Itinerario jurídico

Por: Natale Amprimo Plá
Abogado

La naturaleza jurídica de la PUCP

La PUCP se fundó al amparo de la legislación canónica y con previa autorización del arzobispo de Lima, lo que permitió su denominación. Su carta orgánica se otorgó por escritura pública del 25 de octubre de 1917; es decir, seis meses después de emitido el decreto supremo del 24 de marzo de 1917 que la autorizaba a funcionar y a establecer las facultades de Letras y Jurisprudencia. Su inscripción registral, asi- mismo, se dio en 1937 (esto es, 20 años después de su fundación).

De no ser parte de la Iglesia Católica ¿podía el Estado Peruano autorizarla a funcionar cuando, de forma independiente, no tenía personería jurídica ni inscripción registral ni carta orgánica? Obviamente no. Se la autorizó pues era parte de la Iglesia Católica; no nos olvidemos que la Constitución de entonces precisaba que “la nación profesa la religión católica, apostólica y romana. El Estado la protege”.

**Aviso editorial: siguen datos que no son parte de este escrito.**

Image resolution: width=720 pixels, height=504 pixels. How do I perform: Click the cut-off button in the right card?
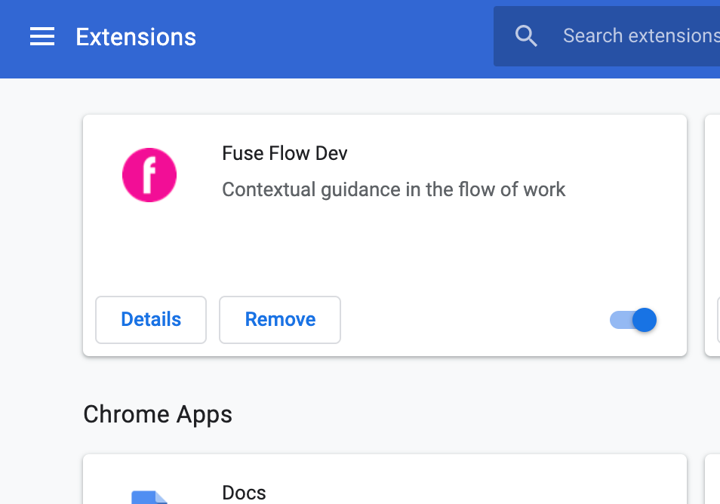click(x=718, y=319)
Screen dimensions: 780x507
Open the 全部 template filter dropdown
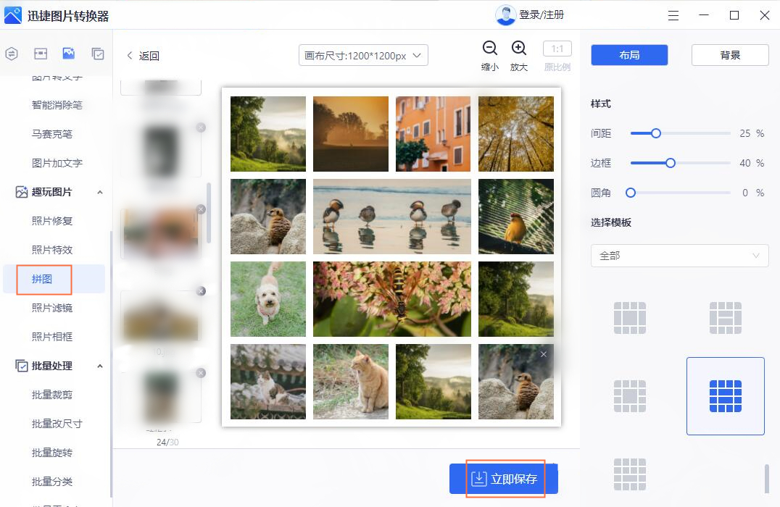click(679, 256)

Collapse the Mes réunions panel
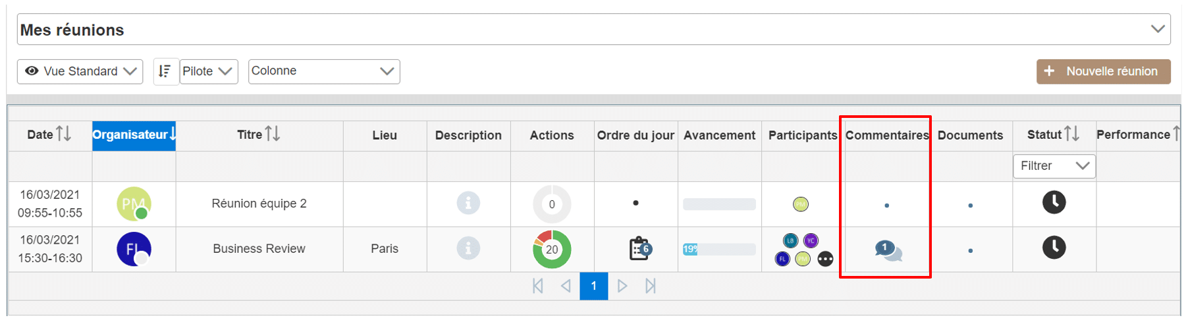click(x=1157, y=29)
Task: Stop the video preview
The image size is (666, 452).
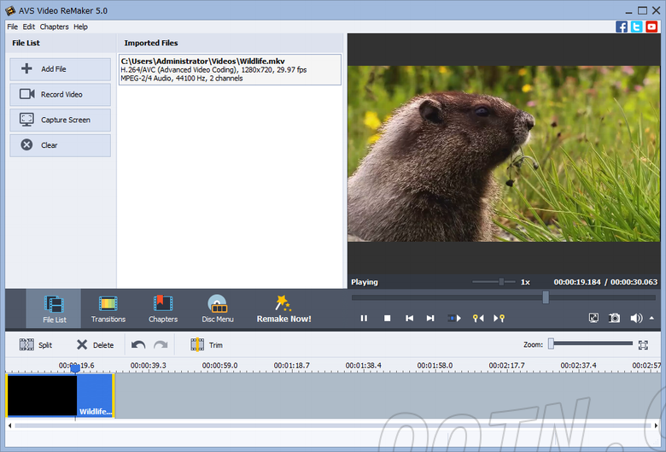Action: coord(387,318)
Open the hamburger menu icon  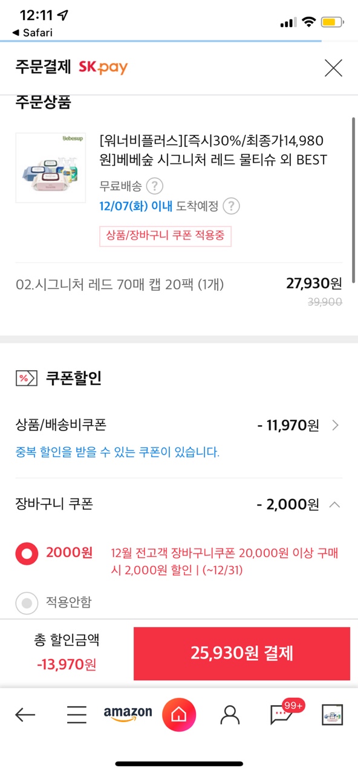[77, 715]
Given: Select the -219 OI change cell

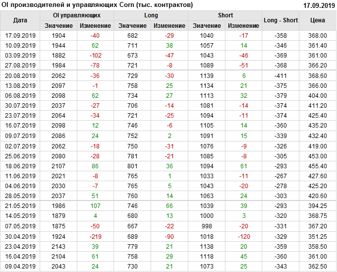Looking at the screenshot, I should pyautogui.click(x=96, y=236).
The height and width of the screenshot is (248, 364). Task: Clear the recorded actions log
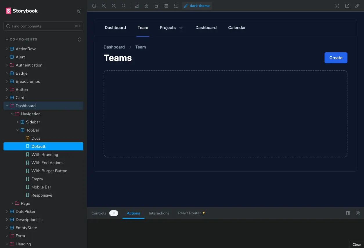click(356, 244)
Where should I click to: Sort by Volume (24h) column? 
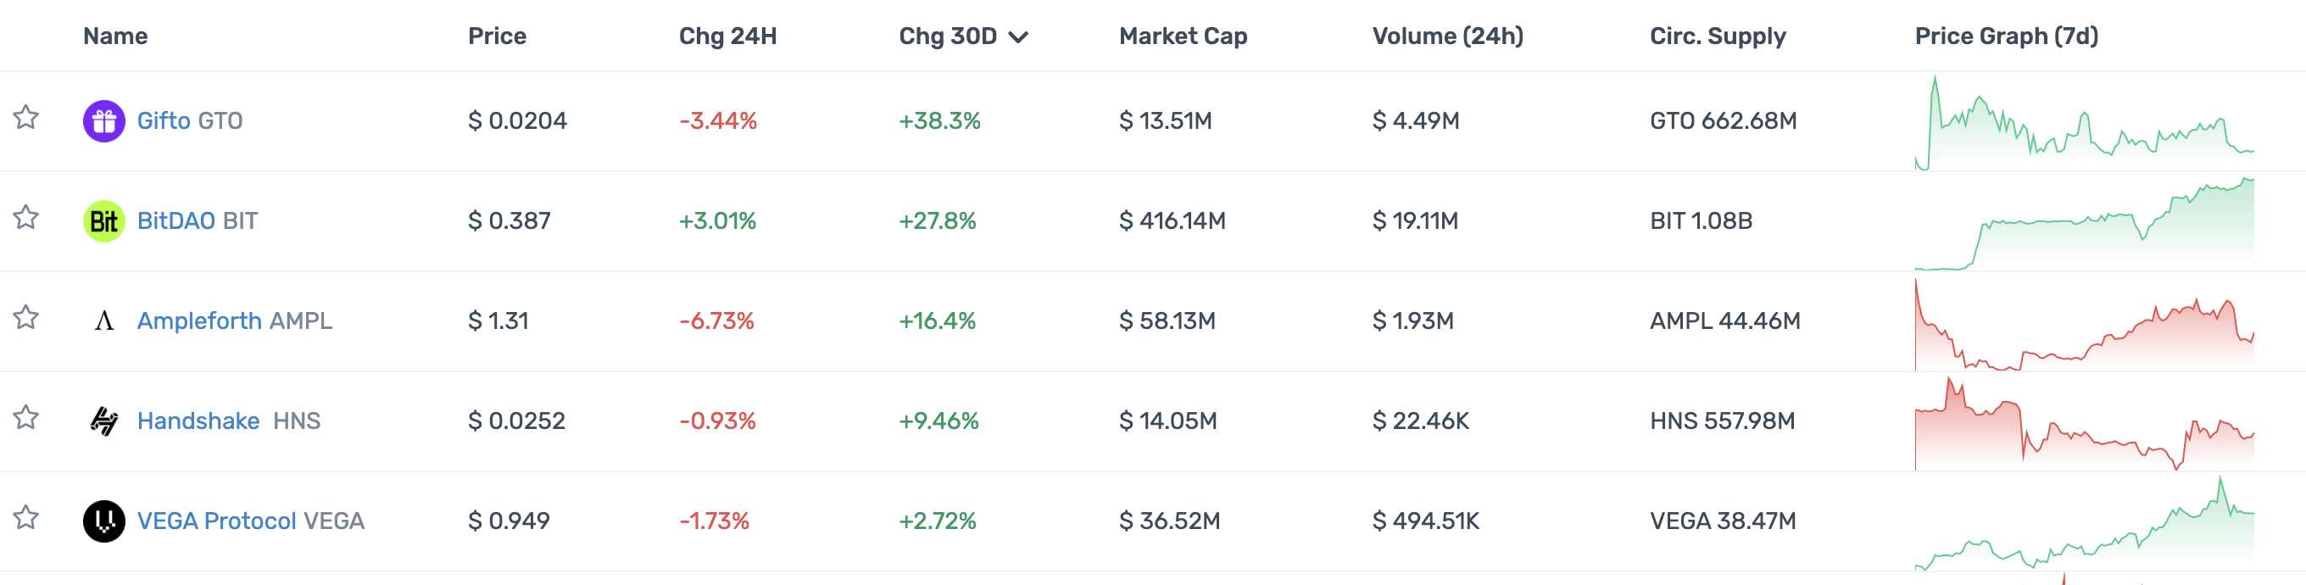tap(1448, 37)
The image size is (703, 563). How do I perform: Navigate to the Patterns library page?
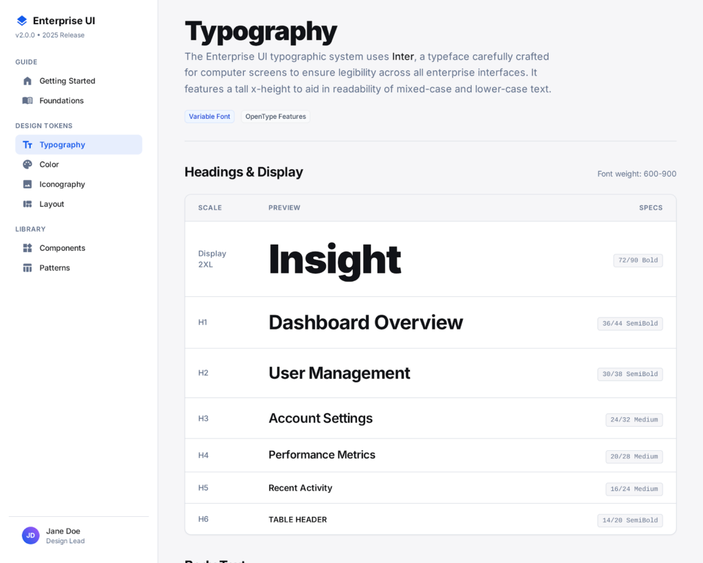pyautogui.click(x=54, y=268)
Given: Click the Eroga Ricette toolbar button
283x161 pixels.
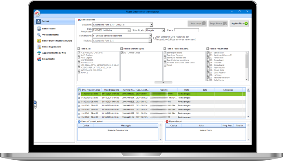Looking at the screenshot, I should click(218, 24).
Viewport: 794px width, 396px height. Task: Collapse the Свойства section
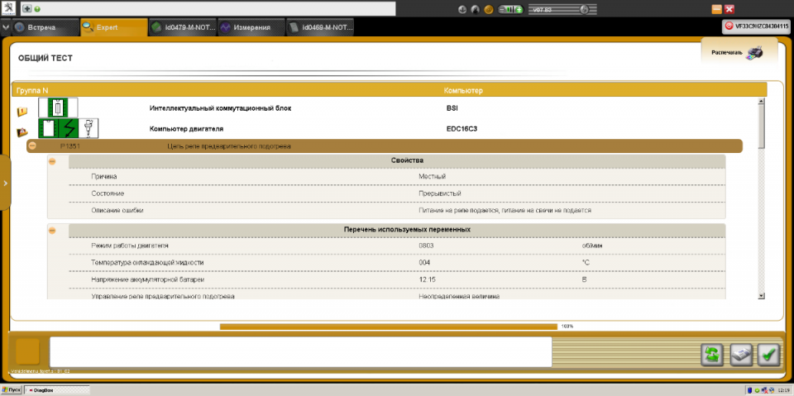(52, 161)
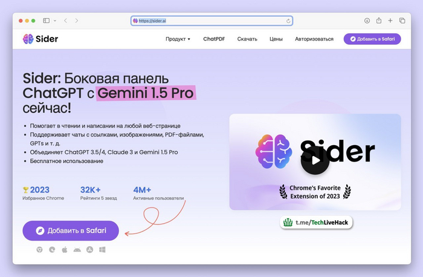This screenshot has width=423, height=277.
Task: Open the sidebar options chevron dropdown
Action: coord(55,21)
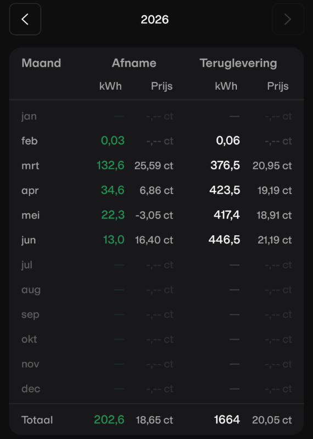
Task: Click the disabled next year chevron
Action: point(288,19)
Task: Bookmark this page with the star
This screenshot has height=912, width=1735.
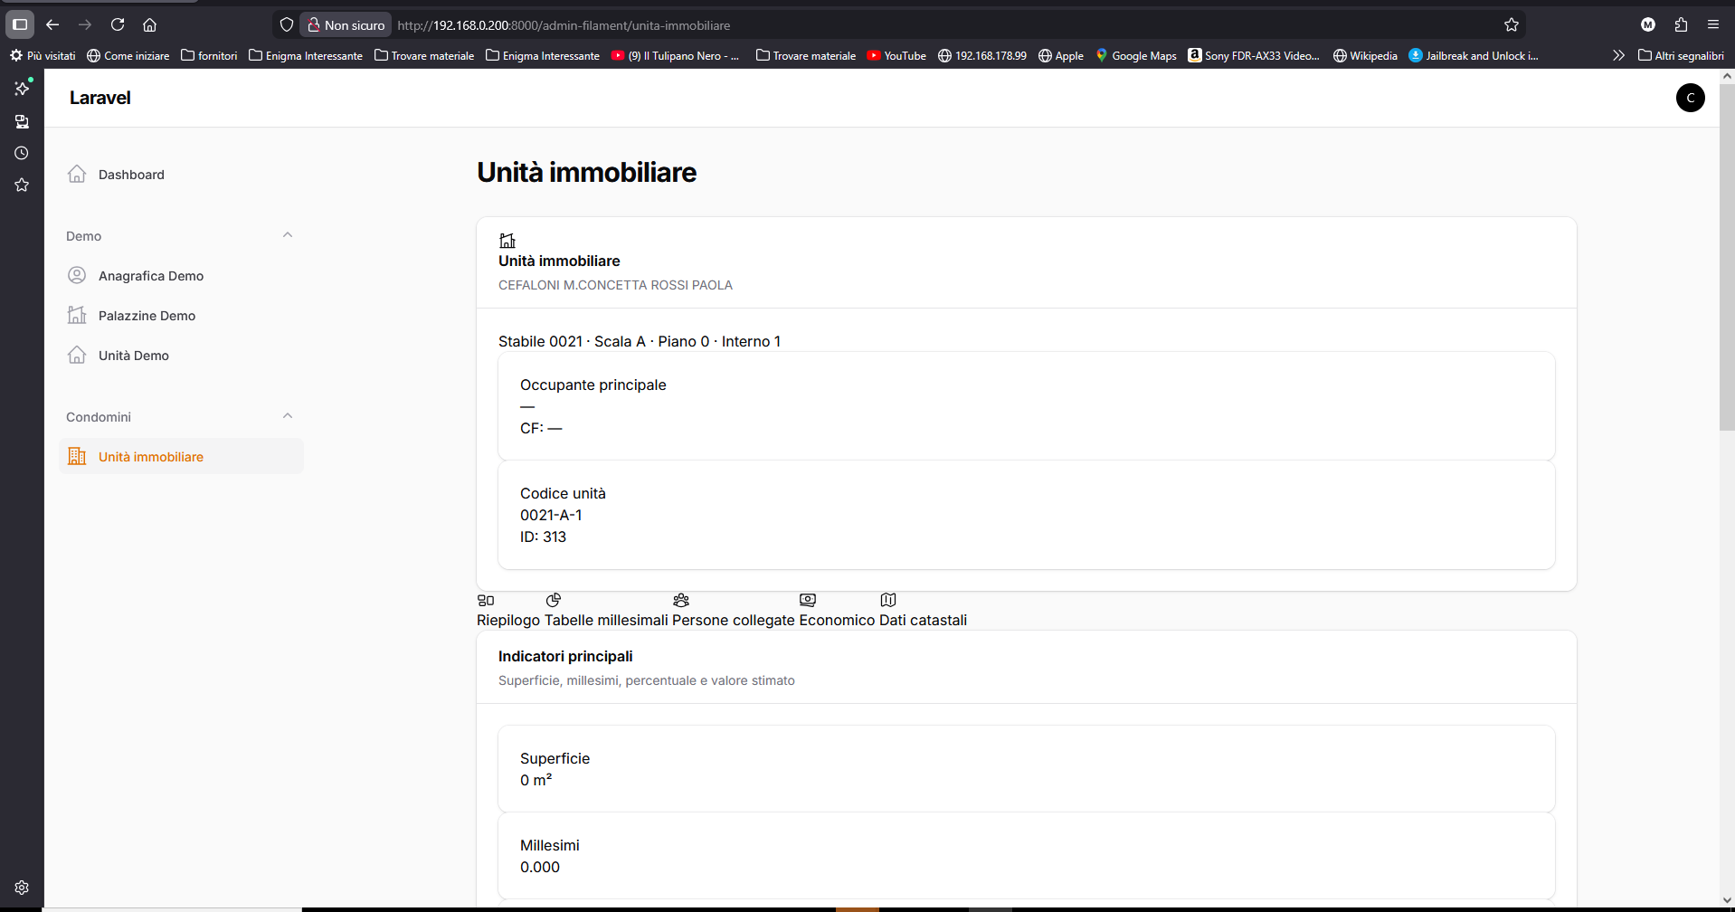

Así nace la PUCP, como una persona de derecho eclesiástico, fundada con aprobación del arzobispo de Lima y del episcopado peruano, como lo refleja el padre Jorge Dintilhac en su obra “Cómo nació y se desarrolló la Universidad Católica del Perú-30 años de vida (1917- 1946)”.

Acorde con ello, la PUCP asumió el carácter de “persona moral de derecho eclesiástico”, cuyos bienes, cualquiera sea la forma en que los adquiera, constituyen bienes eclesiásticos. Varios documentos reafirman dicho aserto. Primero, los estatutos aprobados hasta 1965, que dejan expresa constancia del sometimiento de la universidad a las decisiones de la Santa Sede. El artículo 4 del estatuto inscrito en 1956 establecía: “La Universidad Católica del Perú se rige por los presentes estatutos, en entera conformidad con las leyes de la Iglesia y del Estado Peruano, con absoluto acatamiento de las resoluciones de la Santa Sede, de la cual depende”. Asimismo, el artículo 6 del estatuto inscrito en 1965 precisó: “El Gobierno Supremo de la Universidad compete al Episcopado del Perú y a
la Santa Sede”.

Otro documento que confirma la verdadera naturaleza jurídica de la PUCP es la aprobación por parte del rector del acta de la junta de administración de los bienes de la herencia Riva Agüero del 6 de diciembre de 1957, en la que se compromete a cuidar que se observen las prescripciones del derecho canónico en materia de bienes eclesiásticos. Este hecho también es confirmado por la comunicación del 17 de marzo de 1965, remitida por el rector Mac Gregor al cardenal Landázuri, solicitándole la exclusión de ciertos bienes de la aplicación plena de las disposiciones canónicas sobre el manejo de bienes eclesiásticos.

A partir de 1967 la PUCP modificó su estatuto a espaldas de su institución fundadora, con el objeto de diluir la presencia de la Iglesia, afectando sus legítimos derechos. Como se indica en el decreto recientemente emitido a instancias del papa Benedicto XVI, dichas modificaciones, a la luz del acuerdo vigente entre la Santa Sede y el Perú, son modificaciones ilegítimas y han ocasionado un expolio a la Iglesia.

La PUCP, requerida para corregir su estatuto, jugó a la dilación. No pensaron que hasta en la Santa Sede todo tiene un final. Las “mecidas” pueden tener efecto en nuestro terruño, pero más allá de nuestras fronteras este método de resolver las cosas no pasa de ser considerado como acciones dilatorias, primitivas e inmorales.